::: PASSAGE

Maharashtra has reported 21 heatstroke deaths in various districts since March 2022 which is the highest in the past five years (19 were reported in 2016), according to the data provided by the state health department. Moreover, 338 heatstroke cases have been reported in the last two months, of which the highest number of cases were reported from Nagpur (262), followed by Akola (29), Pune (21), Nashik (14), Aurangabad (10), Latur and Kolhapur (one each). State Health officials said they are expecting cases will increase more in the coming months following which they have sent out alerts and advisories. Moreover, they have urged people to take precautions to prevent adverse effects of heatwave by staying hydrated, wearing light cotton and loose clothes, and eating high protein food.
A yellow and orange alert warning has been issued by the India Meteorological Department (IMD) and state health department for various parts, including Vidarbha and Madhya Maharashtra.
Of the total deaths in Maharashtra, seven were reported from Nagpur, followed by Jalgaon (four), Akola (three), Jalna (two), Amravati, Aurangabad, Hingoli, Osmanabad and Parbhani (one each).
Dr Pradip Awate, State Surveillance Officer, said, “This year the number of deaths is the highest in the last five years and we believe there will be surge in cases and deaths in the coming months. Moreover, Nagpur has the most number of heatstroke cases.”
A heatstroke is a form of hyperthermia or heat-related illness, with abnormally elevated temperatures accompanied by physical symptoms, including changes in the functioning of the nervous system. Unlike heat cramps and heat exhaustion, heatstroke is a medical emergency that can prove fatal if not properly and promptly treated.
Health experts suggest people should avoid going out in the afternoons and look out for symptoms such as dizziness, nausea, heartburn, muscle cramps and fatigue. Moreover, the symptoms could lead to the development of heatstroke, heat exhaustion, severe dehydration and acute cerebrovascular accidents (stroke).

::::::

• TASK REQUIREMENTS:
1. Write out the heatstroke article again. Begin at the words "A yellow and" and stop after "and Madhya Maharashtra.", swapping "Vidarbha" for "Marathwada".
2. Based on the heatstroke article, mark each statement yes or no, and quote the exact words that decide it. (a) Pune reported more heatstroke cases than Nashik. (b) Jalgaon reported more heatstroke deaths than Nagpur. (c) Only the state health department issued the yellow and orange alert warning.
3. Carry on the heatstroke article from the point where it stops.
The data after this point comes from a different source.

::: MATERIAL SUPPLIED

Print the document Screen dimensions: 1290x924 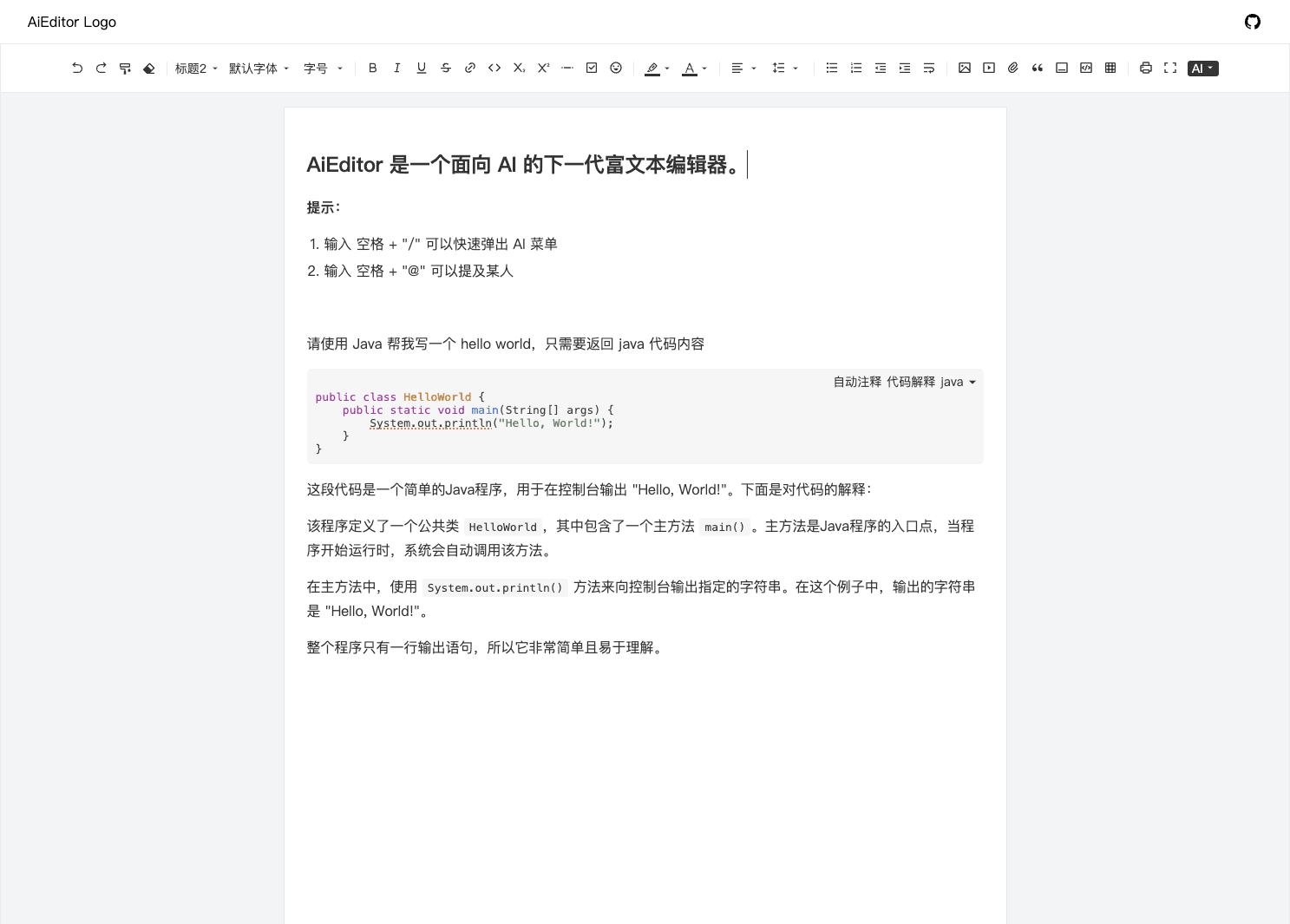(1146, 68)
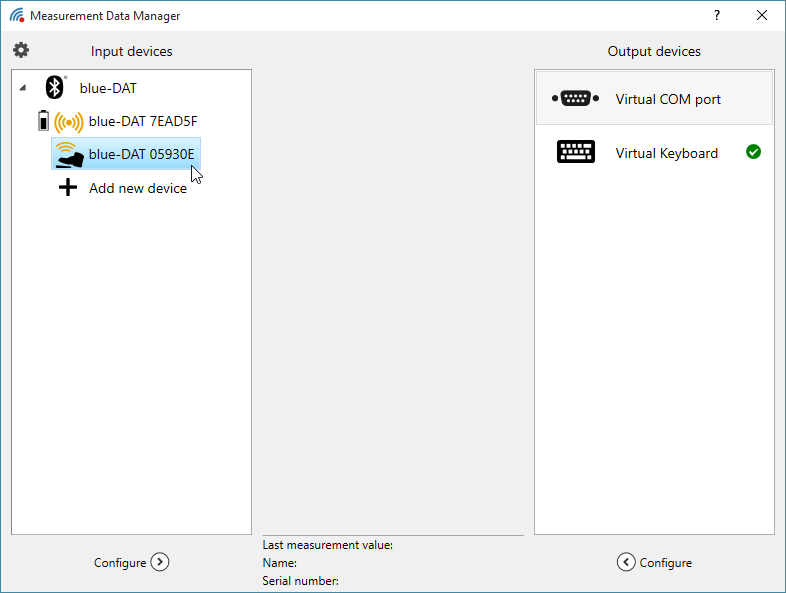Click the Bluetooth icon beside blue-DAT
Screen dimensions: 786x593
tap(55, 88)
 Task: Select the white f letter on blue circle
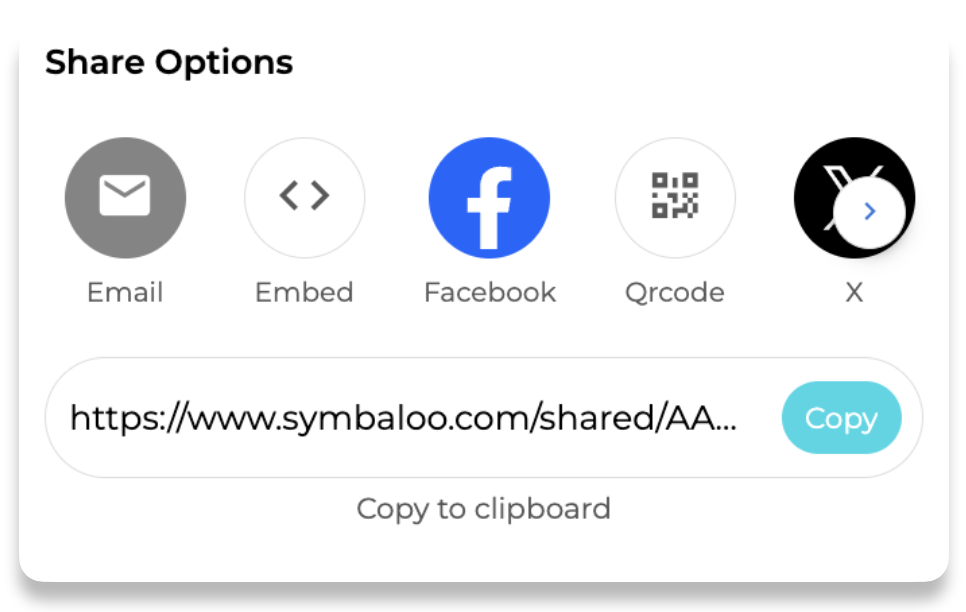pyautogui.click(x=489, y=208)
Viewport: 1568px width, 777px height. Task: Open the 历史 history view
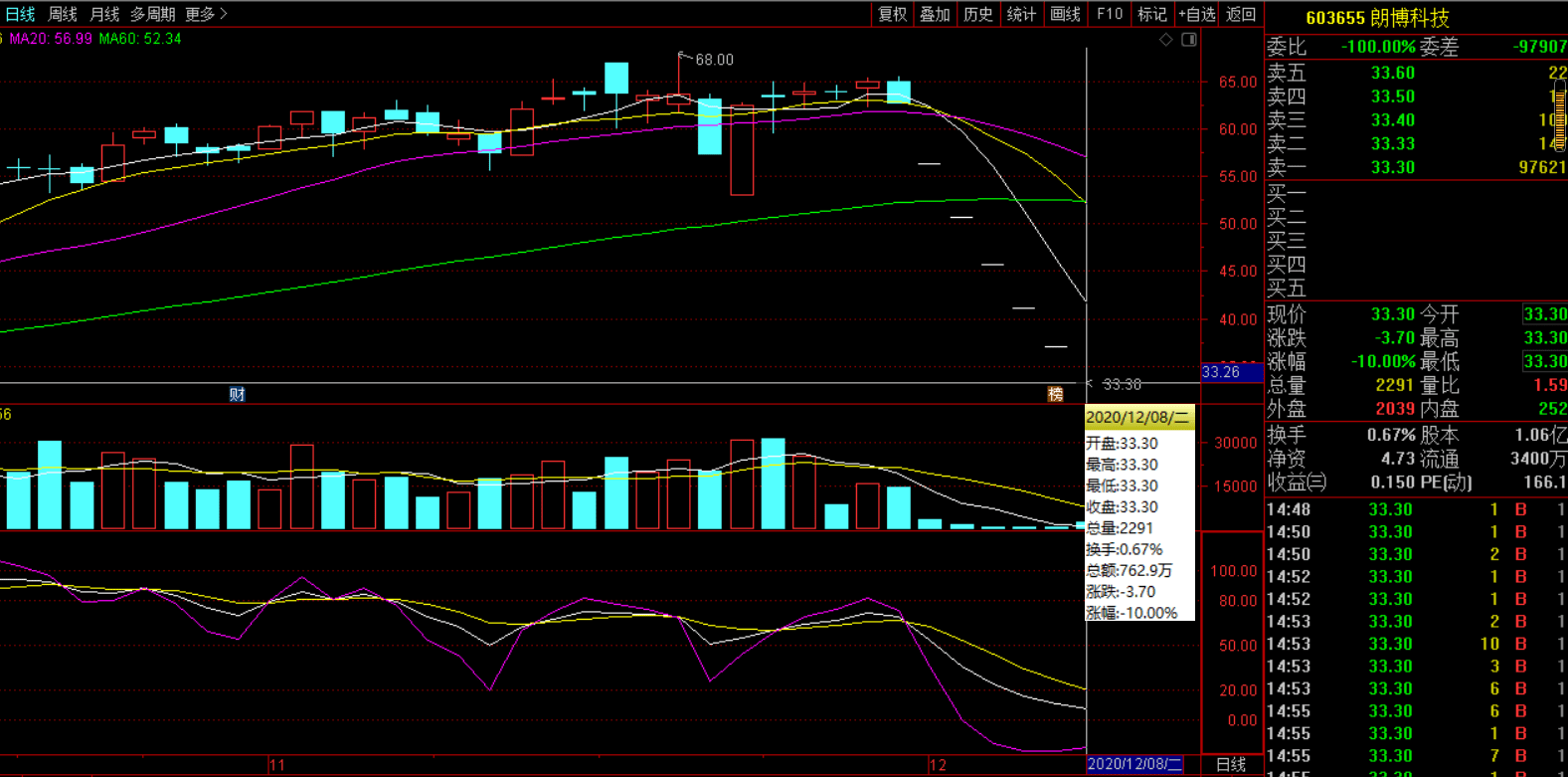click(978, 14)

::::::

• ANSWERS IN ORDER:
1.
A yellow and orange alert warning has been issued by the India Meteorological Department (IMD) and state health department for various parts, including Marathwada and Madhya Maharashtra.

2.
(a) Yes: "Pune (21), Nashik (14)"
(b) No: "seven were reported from Nagpur, followed by Jalgaon (four)"
(c) No: "issued by the India Meteorological Department (IMD) and state health department"

3.
Dr Sandeep Patil, Chief intensivist, Fortis Hospital said high temperatures can lead to heat exhaustion, especially when a person spends a lot of time outdoors. A human body sweats to reduce its core temperature in a normal situation. In the case of a heatwave, the body’s core temperature increases, because of prolonged sun exposure or physical exertion in high temperatures. Heatstroke occurs when a person’s body temperature rises to 104F (40 degrees Celsius) or higher – a condition most common in the summer months.
“Some common symptoms of heat exhaustion include high body temperature, nausea, altered mental state, changes in sweating patterns, rapid breathing, and severe headaches. While heat exhaustion is preventable and rarely life-threatening, untreated heatstroke can quickly damage your brain, heart, kidneys, and muscles. The damage worsens when the treatment is delayed, increasing the risk of serious complications or death. If a person has symptoms of heat exhaustion, it is important to seek immediate medical care, especially if the situation does not improve in an hour,” he said.
Dr Kishore Sathe, Specialist Emergency Medicine, P.D Hinduja Hospital & Research Centre said, “Not drinking enough water each day increases the risk of stone. In humid climates dehydration can occur in any age group if water intake is not optimal. This year typically since March we are seeing 3- 4 patients every day with kidney stones. There is a 20-30% rise in no of patients with kidney stone problems as compared to last year.”